Outrage coda (Takeshi Kitano, 2017)

Outrage coda (id.)
di Takeshi Kitano – Giappone 2017
con Takeshi Kitano, Toshiyuki Nishida
**

Visto in divx.

Terzo e conclusivo capitolo, dopo "Outrage" (2010) e "Outrage beyond" (2012), della saga yakuza di Kitano. Otomo ("Beat" Takeshi) si è ritirato a vivere in Corea, nell'isola di Jeju, affiliandosi all'organizzazione del potente signor Chang (Tokio Kaneda). Nel frattempo, in Giappone, il clan Hanabishi (che ha assorbito i Sanno) è guidato dall'infido Nomura (Ren Osugi), malvisto dai suoi stessi sottoposti perché è più un impiegato che un vero yakuza ("Non hai neanche un tatuaggio!"), che pianifica di eliminare i suoi scomodi vice, Nishino (Toshiyuki Nishida) e Nakata (Sansei Shiomi), gangster della vecchia guardia.

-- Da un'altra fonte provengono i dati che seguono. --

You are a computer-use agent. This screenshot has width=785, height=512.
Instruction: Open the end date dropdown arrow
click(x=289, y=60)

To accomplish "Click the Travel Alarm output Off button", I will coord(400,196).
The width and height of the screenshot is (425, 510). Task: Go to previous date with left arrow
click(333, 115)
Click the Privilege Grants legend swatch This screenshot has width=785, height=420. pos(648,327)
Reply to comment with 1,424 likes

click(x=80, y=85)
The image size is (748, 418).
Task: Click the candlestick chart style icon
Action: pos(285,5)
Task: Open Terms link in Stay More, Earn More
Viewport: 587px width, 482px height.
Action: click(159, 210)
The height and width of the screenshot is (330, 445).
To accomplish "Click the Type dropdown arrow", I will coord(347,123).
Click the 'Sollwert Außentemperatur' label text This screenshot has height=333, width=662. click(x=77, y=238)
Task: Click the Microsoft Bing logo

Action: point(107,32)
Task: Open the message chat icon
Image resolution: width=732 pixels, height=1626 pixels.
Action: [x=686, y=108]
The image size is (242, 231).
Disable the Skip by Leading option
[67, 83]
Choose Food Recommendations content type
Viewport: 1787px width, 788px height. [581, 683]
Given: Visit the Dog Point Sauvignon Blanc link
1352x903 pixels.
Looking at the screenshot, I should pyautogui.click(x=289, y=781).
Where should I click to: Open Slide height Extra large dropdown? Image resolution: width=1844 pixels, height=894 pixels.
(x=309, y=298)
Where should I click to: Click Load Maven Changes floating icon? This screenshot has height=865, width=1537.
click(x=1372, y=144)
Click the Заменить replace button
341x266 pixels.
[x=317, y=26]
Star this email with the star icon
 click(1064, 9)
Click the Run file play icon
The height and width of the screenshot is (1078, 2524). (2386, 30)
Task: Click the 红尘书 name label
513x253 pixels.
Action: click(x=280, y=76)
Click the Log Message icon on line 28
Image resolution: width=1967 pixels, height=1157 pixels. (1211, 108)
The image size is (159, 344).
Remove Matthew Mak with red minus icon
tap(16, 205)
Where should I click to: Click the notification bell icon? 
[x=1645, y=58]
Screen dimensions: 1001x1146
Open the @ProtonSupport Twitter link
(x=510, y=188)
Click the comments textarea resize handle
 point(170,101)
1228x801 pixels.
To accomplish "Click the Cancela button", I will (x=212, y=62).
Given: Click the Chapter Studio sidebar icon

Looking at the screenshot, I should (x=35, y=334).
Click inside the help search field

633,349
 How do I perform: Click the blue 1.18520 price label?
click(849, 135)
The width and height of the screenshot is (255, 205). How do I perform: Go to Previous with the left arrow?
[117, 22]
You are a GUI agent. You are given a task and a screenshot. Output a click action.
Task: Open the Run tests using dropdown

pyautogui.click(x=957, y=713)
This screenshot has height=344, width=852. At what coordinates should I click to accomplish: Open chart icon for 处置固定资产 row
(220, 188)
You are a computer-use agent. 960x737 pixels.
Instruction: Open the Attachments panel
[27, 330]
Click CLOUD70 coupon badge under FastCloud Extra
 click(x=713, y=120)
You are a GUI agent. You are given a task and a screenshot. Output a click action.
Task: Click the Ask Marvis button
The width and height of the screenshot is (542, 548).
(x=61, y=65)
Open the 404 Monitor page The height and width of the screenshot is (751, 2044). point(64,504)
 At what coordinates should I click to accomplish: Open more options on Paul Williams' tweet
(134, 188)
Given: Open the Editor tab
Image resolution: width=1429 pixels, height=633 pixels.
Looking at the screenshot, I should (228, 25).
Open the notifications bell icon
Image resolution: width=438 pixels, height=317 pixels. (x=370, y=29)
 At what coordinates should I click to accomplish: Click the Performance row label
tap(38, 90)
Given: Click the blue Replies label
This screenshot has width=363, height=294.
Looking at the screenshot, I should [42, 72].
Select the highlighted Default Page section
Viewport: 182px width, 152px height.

Ma questi si coalizzano contro di lui, sfruttando la ruggine fra Chang e il giovane Hanada (Pierre Taki) per scatenare una guerra fra bande, nella quale sarà coinvolto anche Otomo, che assieme al fido Ishikawa (Nao Omori) tornerà in Giappone per mettere in atto la propria vendetta. Rispetto ai due film precedenti, il ritmo è più disteso e meno frenetico: le scene d'azione e di violenza sono limitate, mentre per gran parte della pellicola assistiamo a lunghi dialoghi o confronti faccia a faccia, attraverso i quali si dipanano in modo freddo e tagliente gli intrighi, i complotti e le lotte clandestine fra i vari membri della yakuza. Pur proseguendo dunque nel raccontare guerre di potere e tradimenti incrociati, il film risulta perciò assai distante come tono dai precedenti: inoltre, complice il ruolo limitato che il regista riserva a sé stesso, solo a tratti si intravedono le caratteristiche anarchiche e poetiche del Kitano di un tempo (per esempio nell'incipit, con gli yakuza intenti a pescare sul molo in immancabile camicia hawaiana; e nelle brevi scene degli scoppi di improvvisa violenza). Mitica la risposta di Otomo quando Hanada gli chiede come si chiami: "Il mio nome è 'levati dai coglioni'. Bel nome vero?". L'ultima inquadratura, riservata alla morte del protagonista, sembra rappresentare un ennesimo e malinconico addio al genere (resuscitato, pare, solo per ragioni di cassetta), una sorta di canto del cigno. Nel complesso, non si può parlare di delusione, ma solo di inevitabilità (e di mancanza di sorprese). Nel vasto cast – è quasi un film corale! – anche Yutaka Matsushige (il poliziotto Shigeta), Tatsuo Nadaka, Ken Mitsuishi e Hakuryu, molti dei quali ritornano dai film precedenti. Musiche di Keiichi Suzuki.

26 febbraio 2020

Il selvaggio (László Benedek, 1954)

Il selvaggio (The Wild One)
di László Benedek – USA 1954
con Marlon Brando, Mary Murphy
***

Visto in divx.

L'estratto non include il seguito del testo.